Tuesday, October 21, 2008

the Truths

At every moment, in every place, a variety of incompatible truths circulate. Nowadays we've got the biological truth, the Catholic truth, the born again truth, the New Age truths, and the postmodernist nontruths. And many, many others. You can't really subscribe to more than two or three without becoming an ontological mess. I happen to be partial to mainstream, rational, academic truths. I believe in that which can be demonstrated by means of the conventional sciences and epistemologies. If the size of the universe, the speed of light, the limits of human machinations, the breadth of my knowledge can't make room for an idea, I reject it mercilessly. Hence my disdain for God, UFOs, ghosts, many conspiracies, terroir, and one thousand other jolly illusions.

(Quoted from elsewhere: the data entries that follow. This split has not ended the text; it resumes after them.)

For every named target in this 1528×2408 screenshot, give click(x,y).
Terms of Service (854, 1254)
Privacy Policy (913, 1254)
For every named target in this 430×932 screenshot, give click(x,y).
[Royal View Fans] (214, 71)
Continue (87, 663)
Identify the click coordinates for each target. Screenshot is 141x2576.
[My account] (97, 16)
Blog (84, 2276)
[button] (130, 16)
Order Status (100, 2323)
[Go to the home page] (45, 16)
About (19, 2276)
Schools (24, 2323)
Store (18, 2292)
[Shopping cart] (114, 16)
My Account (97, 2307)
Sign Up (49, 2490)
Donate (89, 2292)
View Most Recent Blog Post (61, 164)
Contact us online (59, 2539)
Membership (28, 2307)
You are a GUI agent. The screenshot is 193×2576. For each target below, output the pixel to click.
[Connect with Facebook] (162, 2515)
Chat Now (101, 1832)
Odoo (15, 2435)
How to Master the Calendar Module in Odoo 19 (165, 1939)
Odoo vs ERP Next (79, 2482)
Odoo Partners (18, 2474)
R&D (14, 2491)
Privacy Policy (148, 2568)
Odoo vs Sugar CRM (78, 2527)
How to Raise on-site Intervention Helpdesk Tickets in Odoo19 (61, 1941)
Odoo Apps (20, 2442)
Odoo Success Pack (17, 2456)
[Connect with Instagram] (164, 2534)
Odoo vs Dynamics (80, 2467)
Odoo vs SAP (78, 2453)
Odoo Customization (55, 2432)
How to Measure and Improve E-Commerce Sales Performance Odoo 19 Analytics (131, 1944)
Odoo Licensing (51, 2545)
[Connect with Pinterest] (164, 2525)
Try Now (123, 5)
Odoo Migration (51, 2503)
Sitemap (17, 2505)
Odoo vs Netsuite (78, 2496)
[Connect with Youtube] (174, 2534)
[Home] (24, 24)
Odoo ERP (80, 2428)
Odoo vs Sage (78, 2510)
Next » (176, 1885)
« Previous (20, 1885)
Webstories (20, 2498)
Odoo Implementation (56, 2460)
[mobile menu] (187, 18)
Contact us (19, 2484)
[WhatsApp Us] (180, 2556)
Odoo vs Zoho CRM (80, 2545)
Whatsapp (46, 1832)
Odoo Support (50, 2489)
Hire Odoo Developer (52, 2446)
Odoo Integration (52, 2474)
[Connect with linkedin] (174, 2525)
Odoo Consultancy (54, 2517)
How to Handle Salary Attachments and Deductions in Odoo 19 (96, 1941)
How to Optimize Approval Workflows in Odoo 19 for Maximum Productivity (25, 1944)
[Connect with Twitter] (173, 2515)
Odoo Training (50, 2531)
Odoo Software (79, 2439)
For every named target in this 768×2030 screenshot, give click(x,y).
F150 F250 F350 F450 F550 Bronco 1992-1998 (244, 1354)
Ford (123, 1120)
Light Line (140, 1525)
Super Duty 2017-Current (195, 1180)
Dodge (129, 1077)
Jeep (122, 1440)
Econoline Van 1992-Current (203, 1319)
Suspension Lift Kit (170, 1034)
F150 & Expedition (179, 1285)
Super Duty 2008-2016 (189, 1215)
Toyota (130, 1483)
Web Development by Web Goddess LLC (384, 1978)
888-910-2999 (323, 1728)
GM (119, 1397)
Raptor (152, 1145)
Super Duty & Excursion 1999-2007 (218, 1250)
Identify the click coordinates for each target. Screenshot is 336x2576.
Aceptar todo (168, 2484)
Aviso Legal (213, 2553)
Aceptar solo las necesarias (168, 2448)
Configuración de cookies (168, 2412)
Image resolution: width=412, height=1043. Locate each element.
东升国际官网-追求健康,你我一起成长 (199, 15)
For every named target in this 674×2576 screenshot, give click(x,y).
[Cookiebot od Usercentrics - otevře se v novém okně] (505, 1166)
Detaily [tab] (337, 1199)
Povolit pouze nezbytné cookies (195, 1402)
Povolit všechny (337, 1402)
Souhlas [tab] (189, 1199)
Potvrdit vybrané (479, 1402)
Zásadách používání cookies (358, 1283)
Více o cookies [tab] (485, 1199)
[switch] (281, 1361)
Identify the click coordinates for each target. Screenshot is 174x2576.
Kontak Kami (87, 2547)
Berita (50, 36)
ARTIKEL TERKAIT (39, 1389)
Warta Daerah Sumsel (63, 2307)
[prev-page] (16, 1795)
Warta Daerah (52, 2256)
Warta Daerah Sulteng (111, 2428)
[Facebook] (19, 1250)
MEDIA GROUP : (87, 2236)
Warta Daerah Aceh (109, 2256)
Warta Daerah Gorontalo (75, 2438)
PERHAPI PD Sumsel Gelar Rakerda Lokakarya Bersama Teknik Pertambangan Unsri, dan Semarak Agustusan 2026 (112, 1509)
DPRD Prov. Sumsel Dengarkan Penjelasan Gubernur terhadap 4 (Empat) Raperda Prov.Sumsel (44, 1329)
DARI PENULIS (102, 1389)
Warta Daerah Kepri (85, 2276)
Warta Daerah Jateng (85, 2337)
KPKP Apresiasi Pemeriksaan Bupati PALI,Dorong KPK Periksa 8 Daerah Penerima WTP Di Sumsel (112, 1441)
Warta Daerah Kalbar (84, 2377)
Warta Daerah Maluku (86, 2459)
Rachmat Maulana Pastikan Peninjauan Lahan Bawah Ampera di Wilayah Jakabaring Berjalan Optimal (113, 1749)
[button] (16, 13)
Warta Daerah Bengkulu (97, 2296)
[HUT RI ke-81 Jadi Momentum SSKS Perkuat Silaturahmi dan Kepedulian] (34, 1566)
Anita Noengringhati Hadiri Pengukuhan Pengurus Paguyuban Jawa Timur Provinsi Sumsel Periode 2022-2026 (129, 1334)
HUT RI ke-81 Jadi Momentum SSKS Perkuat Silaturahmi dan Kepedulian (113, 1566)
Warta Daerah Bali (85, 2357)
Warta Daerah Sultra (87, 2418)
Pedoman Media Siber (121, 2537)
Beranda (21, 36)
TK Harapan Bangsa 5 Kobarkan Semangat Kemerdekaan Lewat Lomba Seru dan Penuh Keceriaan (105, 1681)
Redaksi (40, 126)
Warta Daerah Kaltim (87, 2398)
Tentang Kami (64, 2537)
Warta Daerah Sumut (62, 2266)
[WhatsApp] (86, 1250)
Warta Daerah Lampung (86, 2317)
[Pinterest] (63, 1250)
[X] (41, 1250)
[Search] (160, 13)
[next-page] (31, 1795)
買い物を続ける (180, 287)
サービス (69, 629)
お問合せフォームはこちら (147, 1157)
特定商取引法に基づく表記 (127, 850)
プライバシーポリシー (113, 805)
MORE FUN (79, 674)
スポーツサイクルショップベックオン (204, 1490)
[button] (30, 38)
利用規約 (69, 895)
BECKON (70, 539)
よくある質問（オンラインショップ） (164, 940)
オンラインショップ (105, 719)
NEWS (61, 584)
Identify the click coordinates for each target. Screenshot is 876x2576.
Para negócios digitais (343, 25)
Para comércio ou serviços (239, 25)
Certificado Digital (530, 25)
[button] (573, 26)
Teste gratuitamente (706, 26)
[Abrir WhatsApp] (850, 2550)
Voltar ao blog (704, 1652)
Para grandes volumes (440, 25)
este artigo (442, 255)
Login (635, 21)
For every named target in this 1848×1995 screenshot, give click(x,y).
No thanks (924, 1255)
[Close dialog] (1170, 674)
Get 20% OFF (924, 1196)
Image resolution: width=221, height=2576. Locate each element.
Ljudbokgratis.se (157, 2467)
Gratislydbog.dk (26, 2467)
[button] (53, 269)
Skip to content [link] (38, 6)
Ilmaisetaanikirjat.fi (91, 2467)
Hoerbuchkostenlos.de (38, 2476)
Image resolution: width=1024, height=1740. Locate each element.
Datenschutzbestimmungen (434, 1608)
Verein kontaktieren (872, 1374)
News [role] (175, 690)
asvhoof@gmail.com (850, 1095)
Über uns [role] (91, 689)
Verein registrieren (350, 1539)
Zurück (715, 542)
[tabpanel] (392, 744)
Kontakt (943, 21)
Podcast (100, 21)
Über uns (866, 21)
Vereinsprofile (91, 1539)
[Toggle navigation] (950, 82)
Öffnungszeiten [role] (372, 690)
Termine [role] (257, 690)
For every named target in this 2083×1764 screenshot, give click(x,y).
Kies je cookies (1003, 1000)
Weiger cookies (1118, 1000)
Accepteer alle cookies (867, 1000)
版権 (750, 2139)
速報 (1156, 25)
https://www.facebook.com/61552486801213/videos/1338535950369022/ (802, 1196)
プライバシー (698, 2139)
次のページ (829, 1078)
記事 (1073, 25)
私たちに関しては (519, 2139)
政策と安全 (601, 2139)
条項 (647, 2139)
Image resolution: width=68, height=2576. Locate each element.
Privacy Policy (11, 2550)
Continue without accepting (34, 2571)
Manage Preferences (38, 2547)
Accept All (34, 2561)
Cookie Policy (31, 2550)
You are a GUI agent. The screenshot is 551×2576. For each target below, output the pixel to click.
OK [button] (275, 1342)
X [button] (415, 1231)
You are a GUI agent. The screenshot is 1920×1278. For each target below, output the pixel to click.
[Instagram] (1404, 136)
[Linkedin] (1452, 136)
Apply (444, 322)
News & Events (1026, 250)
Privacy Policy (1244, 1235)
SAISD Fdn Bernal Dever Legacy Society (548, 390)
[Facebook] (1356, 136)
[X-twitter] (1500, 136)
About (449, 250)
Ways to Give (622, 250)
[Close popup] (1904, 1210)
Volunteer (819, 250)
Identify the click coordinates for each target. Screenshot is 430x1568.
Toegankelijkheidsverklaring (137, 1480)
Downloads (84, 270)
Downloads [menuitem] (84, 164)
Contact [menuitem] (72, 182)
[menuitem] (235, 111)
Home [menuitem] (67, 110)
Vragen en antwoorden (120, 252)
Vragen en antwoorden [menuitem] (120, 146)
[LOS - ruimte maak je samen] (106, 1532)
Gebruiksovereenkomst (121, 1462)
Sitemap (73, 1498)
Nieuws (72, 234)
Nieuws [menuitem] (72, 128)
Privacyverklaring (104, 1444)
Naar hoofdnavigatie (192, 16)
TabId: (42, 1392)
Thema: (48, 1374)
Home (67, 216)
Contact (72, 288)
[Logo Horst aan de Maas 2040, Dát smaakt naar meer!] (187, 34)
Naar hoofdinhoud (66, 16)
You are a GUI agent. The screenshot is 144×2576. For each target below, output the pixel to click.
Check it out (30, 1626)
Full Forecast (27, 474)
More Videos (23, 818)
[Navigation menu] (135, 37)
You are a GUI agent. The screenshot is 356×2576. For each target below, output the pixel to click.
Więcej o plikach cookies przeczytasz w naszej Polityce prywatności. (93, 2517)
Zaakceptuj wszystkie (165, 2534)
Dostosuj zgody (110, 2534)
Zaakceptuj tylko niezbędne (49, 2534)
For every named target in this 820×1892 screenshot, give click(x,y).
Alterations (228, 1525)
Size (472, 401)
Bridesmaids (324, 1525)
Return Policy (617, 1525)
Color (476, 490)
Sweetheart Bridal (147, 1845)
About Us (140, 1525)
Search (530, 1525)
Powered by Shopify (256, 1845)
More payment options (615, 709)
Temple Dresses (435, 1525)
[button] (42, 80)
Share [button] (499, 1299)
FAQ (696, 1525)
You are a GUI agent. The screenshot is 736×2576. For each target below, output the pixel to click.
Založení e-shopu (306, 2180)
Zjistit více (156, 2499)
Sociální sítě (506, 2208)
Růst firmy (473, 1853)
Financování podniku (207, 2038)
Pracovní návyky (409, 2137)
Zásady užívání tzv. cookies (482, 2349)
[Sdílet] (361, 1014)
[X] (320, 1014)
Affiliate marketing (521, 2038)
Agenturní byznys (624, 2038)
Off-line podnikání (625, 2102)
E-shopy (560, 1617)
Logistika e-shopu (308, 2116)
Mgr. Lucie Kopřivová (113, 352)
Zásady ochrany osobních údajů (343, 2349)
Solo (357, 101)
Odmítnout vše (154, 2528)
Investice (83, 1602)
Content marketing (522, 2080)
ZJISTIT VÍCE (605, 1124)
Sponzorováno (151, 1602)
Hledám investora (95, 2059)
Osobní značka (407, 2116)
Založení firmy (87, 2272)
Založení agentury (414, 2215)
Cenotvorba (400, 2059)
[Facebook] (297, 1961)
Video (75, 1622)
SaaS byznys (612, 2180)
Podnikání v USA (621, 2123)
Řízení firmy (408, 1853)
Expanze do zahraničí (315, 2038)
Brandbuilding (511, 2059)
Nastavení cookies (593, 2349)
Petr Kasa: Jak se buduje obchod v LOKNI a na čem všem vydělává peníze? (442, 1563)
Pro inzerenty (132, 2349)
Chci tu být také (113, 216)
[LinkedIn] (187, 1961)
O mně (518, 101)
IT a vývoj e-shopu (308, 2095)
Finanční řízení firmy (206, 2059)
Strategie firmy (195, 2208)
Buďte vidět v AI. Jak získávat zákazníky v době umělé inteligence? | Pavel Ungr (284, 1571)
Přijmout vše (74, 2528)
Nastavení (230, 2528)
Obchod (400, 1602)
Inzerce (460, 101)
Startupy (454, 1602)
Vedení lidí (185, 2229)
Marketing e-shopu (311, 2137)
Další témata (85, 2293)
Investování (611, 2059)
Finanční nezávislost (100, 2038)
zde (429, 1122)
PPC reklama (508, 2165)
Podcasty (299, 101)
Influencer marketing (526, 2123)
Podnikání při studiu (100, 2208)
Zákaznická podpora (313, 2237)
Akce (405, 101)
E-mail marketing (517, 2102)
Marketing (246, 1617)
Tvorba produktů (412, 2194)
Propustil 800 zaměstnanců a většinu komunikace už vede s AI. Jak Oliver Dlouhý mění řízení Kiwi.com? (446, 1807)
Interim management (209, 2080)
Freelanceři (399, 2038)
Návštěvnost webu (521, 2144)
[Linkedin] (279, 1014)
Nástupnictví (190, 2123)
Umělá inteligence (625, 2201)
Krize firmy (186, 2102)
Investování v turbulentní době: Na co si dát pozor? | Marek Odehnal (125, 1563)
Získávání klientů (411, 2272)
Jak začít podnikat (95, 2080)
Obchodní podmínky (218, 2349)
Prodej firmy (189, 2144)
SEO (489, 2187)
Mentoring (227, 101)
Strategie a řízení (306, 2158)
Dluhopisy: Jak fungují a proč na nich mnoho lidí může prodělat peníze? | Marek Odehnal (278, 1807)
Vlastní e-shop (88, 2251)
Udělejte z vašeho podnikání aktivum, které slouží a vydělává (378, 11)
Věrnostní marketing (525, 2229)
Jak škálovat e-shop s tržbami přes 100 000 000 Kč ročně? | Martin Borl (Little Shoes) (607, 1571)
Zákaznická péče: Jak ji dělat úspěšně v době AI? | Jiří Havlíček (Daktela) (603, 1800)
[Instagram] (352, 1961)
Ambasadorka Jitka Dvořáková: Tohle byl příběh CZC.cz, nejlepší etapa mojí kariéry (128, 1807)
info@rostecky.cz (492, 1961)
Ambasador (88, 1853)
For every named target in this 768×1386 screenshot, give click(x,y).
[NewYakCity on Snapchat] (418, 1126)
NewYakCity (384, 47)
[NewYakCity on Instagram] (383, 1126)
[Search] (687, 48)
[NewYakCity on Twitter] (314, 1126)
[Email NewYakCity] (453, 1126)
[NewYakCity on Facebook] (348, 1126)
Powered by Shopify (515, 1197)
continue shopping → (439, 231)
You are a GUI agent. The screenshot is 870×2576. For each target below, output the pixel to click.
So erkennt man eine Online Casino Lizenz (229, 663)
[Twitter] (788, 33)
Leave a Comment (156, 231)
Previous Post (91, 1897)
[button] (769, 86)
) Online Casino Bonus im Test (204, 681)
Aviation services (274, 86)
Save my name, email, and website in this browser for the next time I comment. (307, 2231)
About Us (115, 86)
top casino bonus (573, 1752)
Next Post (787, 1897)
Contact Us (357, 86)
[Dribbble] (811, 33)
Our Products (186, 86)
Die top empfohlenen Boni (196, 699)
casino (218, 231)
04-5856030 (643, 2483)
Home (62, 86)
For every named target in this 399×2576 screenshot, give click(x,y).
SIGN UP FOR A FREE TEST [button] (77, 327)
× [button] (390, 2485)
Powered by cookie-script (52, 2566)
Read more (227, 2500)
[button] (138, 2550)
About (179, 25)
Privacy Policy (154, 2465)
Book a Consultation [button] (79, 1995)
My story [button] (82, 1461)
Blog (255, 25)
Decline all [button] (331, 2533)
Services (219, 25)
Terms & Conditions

But I suspect that my predilection for the demonstrable is ultimately little more than class bias. When I endorse checking New Age truths against academic truths, I am baffled when I try to explain the ultimate benefit of subscribing to my truth. What is the value of finding out what an Oxonian scholar or a Nobel winner said if one is delighted by the assertions of a guy with a website? Even if I could convince every man, woman, and child who had ever stepped into the Salt Lake LDS Temple that Joseph Smith was an arrant knave, what would be the point? How would it benefit them?